When does coal become a dirty business?
Much of the mainstream media howled like banshees after news emerged in January that Cosatu and SACP leaders had raised concerns about “Zupta” during a lekgotla meeting of the ANC executive committee. “Zupta” refers, of course, to links between the Johannesburg-based Gupta families and that of President Jacob Zuma.
The key stimulus – this time – was the sale in December of the Optimum Coal complex in South Africa, by Swiss-based Glencore, to little-known Tegeta Exploration & Resources, an entity owned by the Gupta family. It had emerged that Mineral Resources Minister Mosebenzi Zwane had attended meetings during December with Glencore CEO Ivan Glasenberg.

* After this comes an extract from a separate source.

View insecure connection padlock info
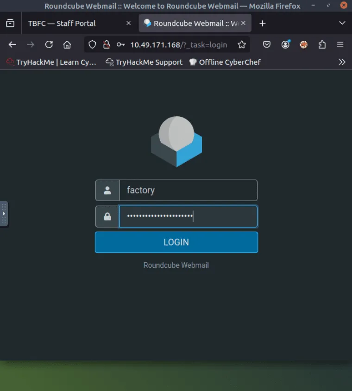The height and width of the screenshot is (391, 352). point(107,44)
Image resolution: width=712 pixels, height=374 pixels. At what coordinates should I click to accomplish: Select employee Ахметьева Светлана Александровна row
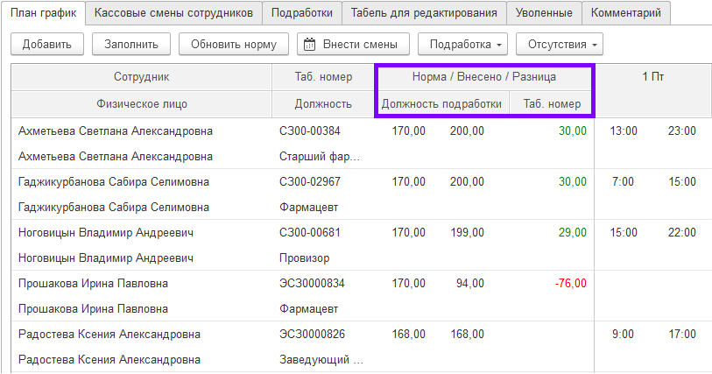click(116, 131)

The minister and various members of the Gupta family also flew to Switzerland for the meetings. The minister’s explanation was that his role was to save jobs. Noseweek (noses183,185 & 191) has examined the issues around Optimum in some detail – not least the position of Deputy President Cyril Ramaphosa as its biggest BEE shareholder – and heavy-duty claims by Eskom of contractual violations by Optimum, which had always vigorously denied the allegations.

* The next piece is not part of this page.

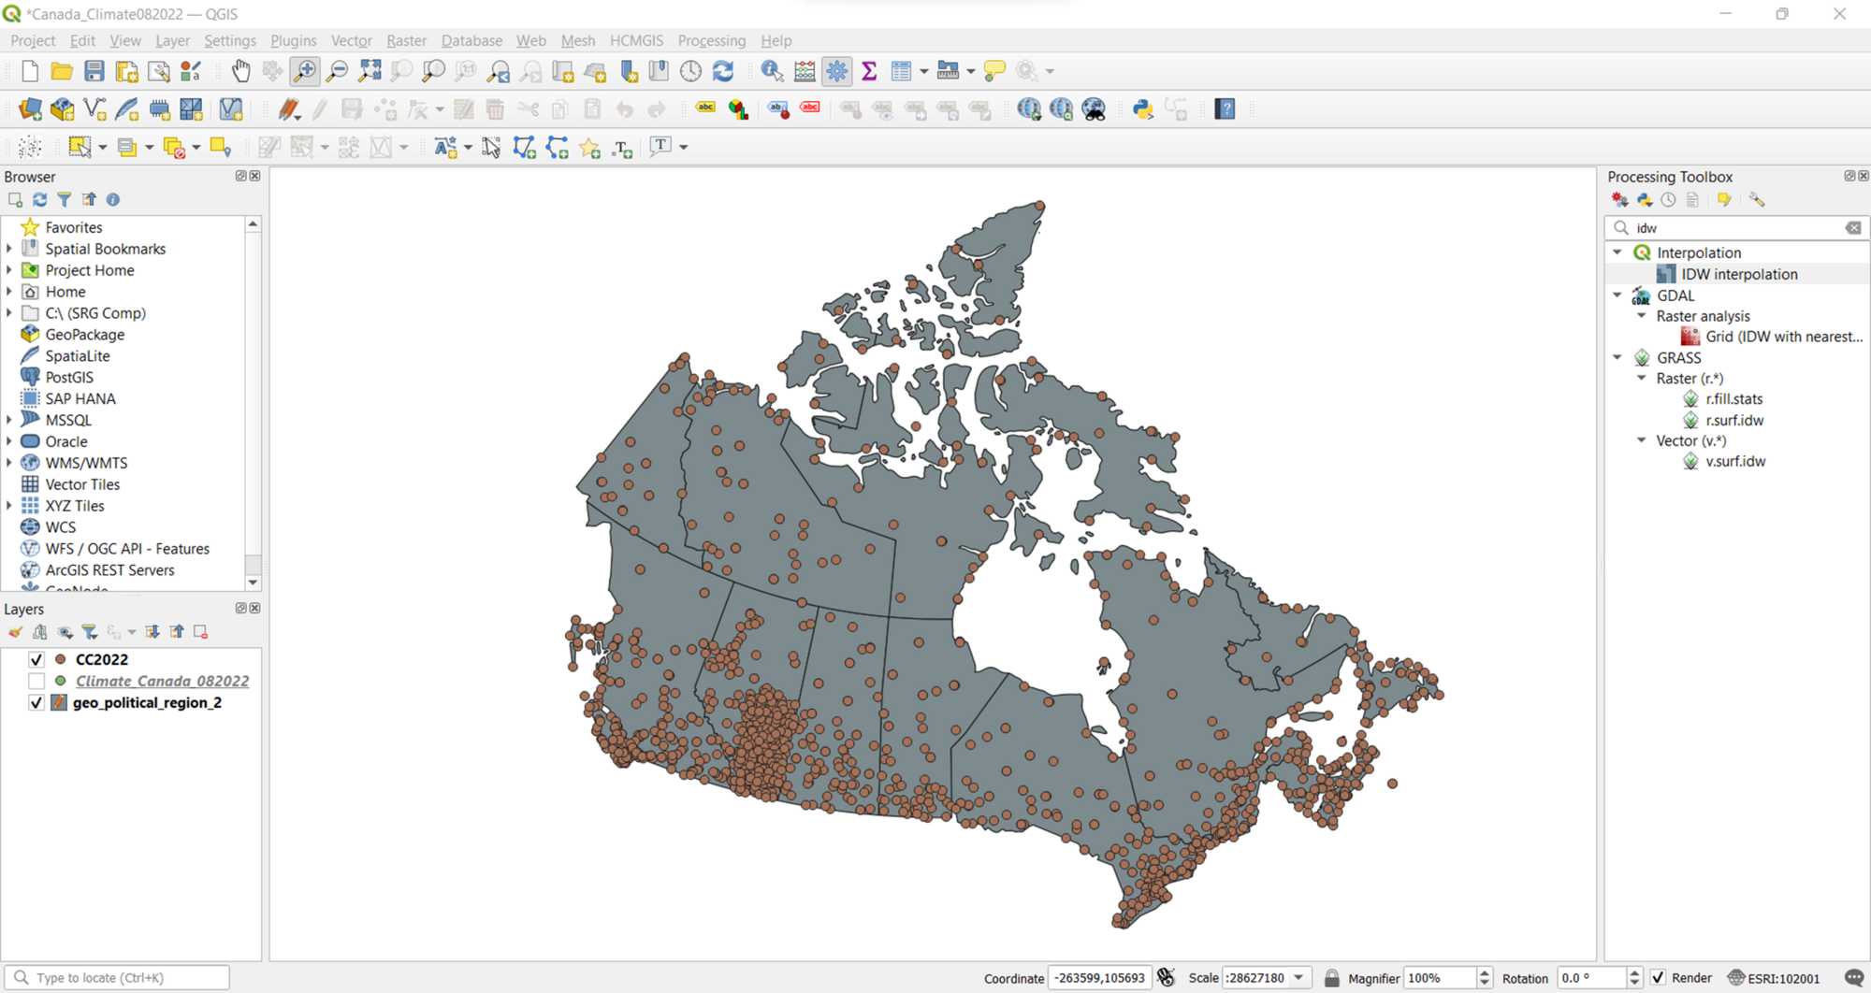
Task: Enable the Climate_Canada_082022 layer checkbox
Action: (x=36, y=681)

An alien, landed on earth and told the Optimum story, would probably swear blind that Eskom had been instructed to invoke obscure contractual issues to force Optimum into bankruptcy. Least strange, perhaps, is that, happily for the Guptas, Tegeta bought Optimum for, essentially, nothing. The sale from Glencore to Tegeta was agreed at US$136m. However, it was made clear that not only would proceeds from the sale “be used to pay Optimum’s R2.55bn (US$160m) debt”, but that Glencore was expected to eliminate the balance of Optimum’s debt.
Glencore bought its controlling stake in Optimum in three main chunks: 31% in 2011 for US$382m, 32% in 2012 for US$401m, and another 5% in subsequent small deals. At the current exchange rate of about R15.50-to-the-dollar, this means that Glencore paid more than R12 billion for its majority stake in Optimum, plus about R3bn to give it away to Tegeta.

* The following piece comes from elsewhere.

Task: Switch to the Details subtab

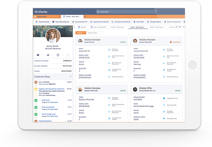Action: click(82, 27)
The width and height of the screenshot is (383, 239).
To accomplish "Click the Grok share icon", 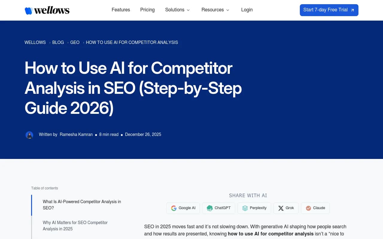I will pos(281,208).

The extent of Ramaphosa’s involvement remains as clear as mud, especially considering that his assets were apparently placed in a blind trust when he returned to politics.
A sum of R15bn-or-so may be relatively small beer for a transnational mining and commodity trader such as Glencore, but the message sent to the international investing community is loud and clear. Who believes Eskom’s claim that it will still enforce upon Tegeta the astronomical “penalties” it was demanding from Glencore?
And while the mainstream media went near-insane about the political involvement in Tegeta’s acquisition of Optimum, there is nothing new in the Guptas’ using blatant force in their business dealings. As Indian nationals, it is possible that the Gupta interest in coal was inspired by the omnipresence in Indian life of Coal of India, a giant corporation, the world’s biggest coal miner.
Either way, the Guptas have long relished becoming a force in South African coal. Back in 2010, Vryheid Revival Mines (VRM), a coal group based in KwaZulu-Natal, objected to a potential Gupta takeover on the basis that the Guptas do not qualify for BEE status.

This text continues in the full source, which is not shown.